Eurostudent

Portal dla studentów - kariera, praktyki, staże, praca, studia, rozrywka, konkursy. Magazyn Eurostudent

Sprawić, by ekologia była sexy

Ponad 50 młodych ludzi z czterech kontynentów, dla których ekologia to nie tylko kolejne modne słowo, spotkało się w Niemczech na tygodniowej konferencji w Leverkusen poświęconej problemom ochrony środowiska.

Ponad 50 młodych ludzi z czterech kontynentów, dla których ekologia to nie tylko kolejne modne słowo, spotkało się w Niemczech na tygodniowej konferencji w Leverkusen poświęconej problemom ochrony środowiska. Udział w tej imprezie był jedną z nagród za zwycięstwo w krajowej edycji konkursu „Ambasador Zrównoważonego Rozwoju” organizowanego przez firmę Bayer i UNEP, Program Narodów Zjednoczonych ds. Ochrony Środowiska.

Każdy z uczestników programu przygotował projekt dotyczący szeroko pojętej ekologii. Tematyka prac była tak pojemna, że mieściła zarówno wykorzystywanie odpadów plastikowych w produkcji benzyny (zdobywczyni Grand Prix w Polsce, Justyna Krajewska), jak i propagowanie ekologicznego trybu życia u dzieci poprzez teatr lalek (Hunsul Khatimah z Indonezji).

Młodzi ekolodzy na warsztatach poświęconych ochronie roślin mieli okazję dowiedzieć się, na jakim etapie rozwoju są badania nad preparatami umożliwiającymi uprawę tam, gdzie w normalnych warunkach jest ona niemożliwa. Poruszano także niezwykle chodliwy ostatnio temat biopaliw.

Ponadto, prowadzono wiele twórczych dyskusji nad rozmaitymi problemami np. jak upowszechnić ideę kupowania produktów przyjaznych środowisku, czyli – jak określił to jeden z prelegentów, dr Ulrich Bornewasser – jak sprawić, by ekologia była sexy. – Musimy przekonać wielkie i najpopularniejsze domy mody, jak Dior czy Chanel, by lansowały ekologię – proponowała Ruchi Jain z Indii. Receptę jak to zrobić, podał Renzo R. Guinto z Filipin: – To przede wszystkim presja mediów pomoże odnieść sukces w promocji ekologicznego stylu życia i ekologicznych produktów.

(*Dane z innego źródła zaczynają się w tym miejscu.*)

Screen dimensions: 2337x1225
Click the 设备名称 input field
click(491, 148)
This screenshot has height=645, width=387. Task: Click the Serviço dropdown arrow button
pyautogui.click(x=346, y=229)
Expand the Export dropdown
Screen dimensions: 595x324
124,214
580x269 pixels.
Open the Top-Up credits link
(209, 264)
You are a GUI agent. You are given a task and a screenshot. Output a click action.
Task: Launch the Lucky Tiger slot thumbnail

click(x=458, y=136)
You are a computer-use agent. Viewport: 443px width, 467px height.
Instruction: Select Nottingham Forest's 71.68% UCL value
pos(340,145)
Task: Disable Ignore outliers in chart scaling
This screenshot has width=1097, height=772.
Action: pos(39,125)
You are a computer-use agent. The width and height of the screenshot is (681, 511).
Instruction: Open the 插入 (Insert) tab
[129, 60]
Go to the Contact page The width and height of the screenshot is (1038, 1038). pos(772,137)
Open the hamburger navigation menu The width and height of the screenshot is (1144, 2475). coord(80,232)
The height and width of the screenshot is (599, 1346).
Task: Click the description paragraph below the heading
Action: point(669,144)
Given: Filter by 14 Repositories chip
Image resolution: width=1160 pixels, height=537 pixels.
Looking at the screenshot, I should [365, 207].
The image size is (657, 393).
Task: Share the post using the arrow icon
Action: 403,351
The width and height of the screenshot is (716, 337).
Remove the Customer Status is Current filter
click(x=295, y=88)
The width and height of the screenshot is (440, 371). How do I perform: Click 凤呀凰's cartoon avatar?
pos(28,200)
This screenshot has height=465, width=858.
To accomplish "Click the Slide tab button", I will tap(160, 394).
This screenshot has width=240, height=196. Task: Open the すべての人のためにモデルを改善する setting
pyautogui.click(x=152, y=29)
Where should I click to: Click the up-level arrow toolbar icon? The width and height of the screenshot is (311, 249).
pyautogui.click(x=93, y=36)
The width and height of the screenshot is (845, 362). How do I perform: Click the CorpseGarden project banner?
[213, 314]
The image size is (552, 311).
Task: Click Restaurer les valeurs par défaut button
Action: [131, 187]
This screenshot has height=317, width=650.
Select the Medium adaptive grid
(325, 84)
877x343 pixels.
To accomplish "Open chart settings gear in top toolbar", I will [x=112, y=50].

Nie można nie wspomnieć o wybornej atmosferze panującej podczas całego tygodnia. Uczestnicy cały czas mieli okazję dyskutować, wymieniać się między sobą uwagami dotyczącymi nie tylko ich projektów, ale też życia w ich krajach. Na zakończenie każda grupa narodowa przygotowała pokaz prezentujący tradycję jej kraju. Zabawnie było widzieć wielokulturowe towarzystwo śpiewające Hej sokoły!…

Można być pewnym, że wszyscy ambasadorzy po pierwsze wykonają swoje zadanie na własnym podwórku, to jest będą implantować ekologiczne idee w swoich krajach. Ponadto, Bayer postarał się, by ci młodzi ludzie nie stracili ze sobą kontaktu, poprzez stworzenie quasi-portalu społecznościowego dla uczestników programu. Ci ostatni wzięli sprawy we własne ręce i już działa kilka grup na Facebooku (www.facebook.com), skupiających tegorocznych ambasadorów. To z pewnością dobra informacja dla nas wszystkich – możemy spać spokojnie, wiedząc, że rozsiani po całym świecie aktywnie działają młodzi propagatorzy ekologii. Nie zwalnia nas to jednak z osobistego zaangażowania w pomoc w ochronie środowiska. To na pewno się opłaci, w końcu ekologia może być sexy!